* _ACTIVITY_: Transcribe the listing precisely, entry by entry.

== Segment start ==

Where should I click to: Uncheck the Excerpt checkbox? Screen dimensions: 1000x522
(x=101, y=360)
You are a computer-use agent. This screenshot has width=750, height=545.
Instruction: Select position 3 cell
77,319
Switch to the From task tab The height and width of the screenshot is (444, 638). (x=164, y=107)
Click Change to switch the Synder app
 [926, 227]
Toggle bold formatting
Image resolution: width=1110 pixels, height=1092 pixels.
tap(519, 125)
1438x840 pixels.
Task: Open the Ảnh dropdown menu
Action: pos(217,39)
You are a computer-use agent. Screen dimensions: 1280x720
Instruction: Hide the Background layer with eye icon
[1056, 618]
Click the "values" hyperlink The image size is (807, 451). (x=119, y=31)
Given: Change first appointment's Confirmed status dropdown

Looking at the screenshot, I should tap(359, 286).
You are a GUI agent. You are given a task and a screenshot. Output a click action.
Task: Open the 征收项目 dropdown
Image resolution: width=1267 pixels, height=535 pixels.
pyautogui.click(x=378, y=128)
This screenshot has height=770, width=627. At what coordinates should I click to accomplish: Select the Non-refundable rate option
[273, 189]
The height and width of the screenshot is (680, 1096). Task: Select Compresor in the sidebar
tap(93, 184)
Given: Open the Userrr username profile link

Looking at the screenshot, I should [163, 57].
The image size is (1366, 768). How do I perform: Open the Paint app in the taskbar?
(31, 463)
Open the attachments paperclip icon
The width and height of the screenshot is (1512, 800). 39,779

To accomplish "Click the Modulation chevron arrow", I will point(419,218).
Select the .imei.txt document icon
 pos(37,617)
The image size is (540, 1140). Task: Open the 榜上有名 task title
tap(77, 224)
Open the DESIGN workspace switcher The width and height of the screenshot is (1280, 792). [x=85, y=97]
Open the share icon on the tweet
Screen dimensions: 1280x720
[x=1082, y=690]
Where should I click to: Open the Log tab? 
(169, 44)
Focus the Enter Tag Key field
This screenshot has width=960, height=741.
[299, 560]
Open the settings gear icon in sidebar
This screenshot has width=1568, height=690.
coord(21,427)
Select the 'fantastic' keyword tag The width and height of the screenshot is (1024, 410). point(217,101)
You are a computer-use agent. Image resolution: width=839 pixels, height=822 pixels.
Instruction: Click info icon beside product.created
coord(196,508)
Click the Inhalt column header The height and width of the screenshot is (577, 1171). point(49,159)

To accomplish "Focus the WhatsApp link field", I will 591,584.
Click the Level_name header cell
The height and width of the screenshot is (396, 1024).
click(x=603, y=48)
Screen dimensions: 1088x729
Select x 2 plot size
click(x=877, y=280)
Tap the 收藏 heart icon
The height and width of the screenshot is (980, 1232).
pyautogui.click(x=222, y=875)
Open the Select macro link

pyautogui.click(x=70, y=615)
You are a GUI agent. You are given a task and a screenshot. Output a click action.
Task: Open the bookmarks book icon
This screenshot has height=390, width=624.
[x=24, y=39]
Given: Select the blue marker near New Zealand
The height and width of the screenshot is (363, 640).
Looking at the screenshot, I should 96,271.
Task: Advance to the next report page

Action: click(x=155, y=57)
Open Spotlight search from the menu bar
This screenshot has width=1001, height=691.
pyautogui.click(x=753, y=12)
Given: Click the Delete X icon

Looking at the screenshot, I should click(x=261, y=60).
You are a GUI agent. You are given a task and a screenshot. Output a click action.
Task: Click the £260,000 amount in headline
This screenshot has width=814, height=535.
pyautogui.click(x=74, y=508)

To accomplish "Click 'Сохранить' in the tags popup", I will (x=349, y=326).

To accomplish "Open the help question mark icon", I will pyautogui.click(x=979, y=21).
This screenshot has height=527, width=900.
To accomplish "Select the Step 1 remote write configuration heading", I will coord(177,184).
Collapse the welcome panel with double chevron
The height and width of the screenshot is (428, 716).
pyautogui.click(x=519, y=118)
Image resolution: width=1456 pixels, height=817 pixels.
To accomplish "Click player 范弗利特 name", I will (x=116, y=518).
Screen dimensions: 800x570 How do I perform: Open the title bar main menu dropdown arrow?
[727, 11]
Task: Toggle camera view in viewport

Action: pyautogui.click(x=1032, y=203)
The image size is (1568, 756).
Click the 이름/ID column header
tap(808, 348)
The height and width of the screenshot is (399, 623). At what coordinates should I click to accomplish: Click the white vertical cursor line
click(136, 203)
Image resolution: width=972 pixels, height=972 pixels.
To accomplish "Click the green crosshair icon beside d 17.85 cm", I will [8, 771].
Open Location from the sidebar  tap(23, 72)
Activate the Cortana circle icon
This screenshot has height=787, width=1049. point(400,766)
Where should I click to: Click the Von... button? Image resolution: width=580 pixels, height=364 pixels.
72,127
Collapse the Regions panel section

== Segment end ==

* _TASK SOLUTION_:
Where should I click to: Uncheck the Excerpt checkbox? Screen dimensions: 1000x522
(x=101, y=360)
You are a computer-use agent. This screenshot has width=750, height=545.
Instruction: Select position 3 cell
77,319
Switch to the From task tab The height and width of the screenshot is (444, 638). (x=164, y=107)
Click Change to switch the Synder app
 [926, 227]
Toggle bold formatting
Image resolution: width=1110 pixels, height=1092 pixels.
tap(519, 125)
1438x840 pixels.
Task: Open the Ảnh dropdown menu
Action: pos(217,39)
You are a computer-use agent. Screen dimensions: 1280x720
Instruction: Hide the Background layer with eye icon
[1056, 618]
Click the "values" hyperlink The image size is (807, 451). (x=119, y=31)
Given: Change first appointment's Confirmed status dropdown

Looking at the screenshot, I should tap(359, 286).
You are a GUI agent. You are given a task and a screenshot. Output a click action.
Task: Open the 征收项目 dropdown
Image resolution: width=1267 pixels, height=535 pixels.
pyautogui.click(x=378, y=128)
This screenshot has height=770, width=627. At what coordinates should I click to accomplish: Select the Non-refundable rate option
[273, 189]
The height and width of the screenshot is (680, 1096). Task: Select Compresor in the sidebar
tap(93, 184)
Given: Open the Userrr username profile link

Looking at the screenshot, I should [163, 57].
The image size is (1366, 768). How do I perform: Open the Paint app in the taskbar?
(31, 463)
Open the attachments paperclip icon
The width and height of the screenshot is (1512, 800). 39,779

To accomplish "Click the Modulation chevron arrow", I will point(419,218).
Select the .imei.txt document icon
 pos(37,617)
The image size is (540, 1140). Task: Open the 榜上有名 task title
tap(77, 224)
Open the DESIGN workspace switcher The width and height of the screenshot is (1280, 792). [x=85, y=97]
Open the share icon on the tweet
Screen dimensions: 1280x720
[x=1082, y=690]
Where should I click to: Open the Log tab? 
(169, 44)
Focus the Enter Tag Key field
This screenshot has width=960, height=741.
[299, 560]
Open the settings gear icon in sidebar
This screenshot has width=1568, height=690.
coord(21,427)
Select the 'fantastic' keyword tag The width and height of the screenshot is (1024, 410). point(217,101)
You are a computer-use agent. Image resolution: width=839 pixels, height=822 pixels.
Instruction: Click info icon beside product.created
coord(196,508)
Click the Inhalt column header The height and width of the screenshot is (577, 1171). point(49,159)

To accomplish "Focus the WhatsApp link field", I will 591,584.
Click the Level_name header cell
The height and width of the screenshot is (396, 1024).
click(x=603, y=48)
Screen dimensions: 1088x729
Select x 2 plot size
click(x=877, y=280)
Tap the 收藏 heart icon
The height and width of the screenshot is (980, 1232).
pyautogui.click(x=222, y=875)
Open the Select macro link

pyautogui.click(x=70, y=615)
You are a GUI agent. You are given a task and a screenshot. Output a click action.
Task: Open the bookmarks book icon
This screenshot has height=390, width=624.
[x=24, y=39]
Given: Select the blue marker near New Zealand
The height and width of the screenshot is (363, 640).
Looking at the screenshot, I should 96,271.
Task: Advance to the next report page

Action: click(x=155, y=57)
Open Spotlight search from the menu bar
This screenshot has width=1001, height=691.
pyautogui.click(x=753, y=12)
Given: Click the Delete X icon

Looking at the screenshot, I should click(x=261, y=60).
You are a GUI agent. You are given a task and a screenshot. Output a click action.
Task: Click the £260,000 amount in headline
This screenshot has width=814, height=535.
pyautogui.click(x=74, y=508)

To accomplish "Click 'Сохранить' in the tags popup", I will (x=349, y=326).

To accomplish "Open the help question mark icon", I will pyautogui.click(x=979, y=21).
This screenshot has height=527, width=900.
To accomplish "Select the Step 1 remote write configuration heading", I will coord(177,184).
Collapse the welcome panel with double chevron
The height and width of the screenshot is (428, 716).
pyautogui.click(x=519, y=118)
Image resolution: width=1456 pixels, height=817 pixels.
To accomplish "Click player 范弗利特 name", I will (x=116, y=518).
Screen dimensions: 800x570 How do I perform: Open the title bar main menu dropdown arrow?
[727, 11]
Task: Toggle camera view in viewport

Action: pyautogui.click(x=1032, y=203)
The image size is (1568, 756).
Click the 이름/ID column header
tap(808, 348)
The height and width of the screenshot is (399, 623). At what coordinates should I click to accomplish: Click the white vertical cursor line
click(136, 203)
Image resolution: width=972 pixels, height=972 pixels.
To accomplish "Click the green crosshair icon beside d 17.85 cm", I will [8, 771].
Open Location from the sidebar  tap(23, 72)
Activate the Cortana circle icon
This screenshot has height=787, width=1049. point(400,766)
Where should I click to: Click the Von... button? Image resolution: width=580 pixels, height=364 pixels.
72,127
Collapse the Regions panel section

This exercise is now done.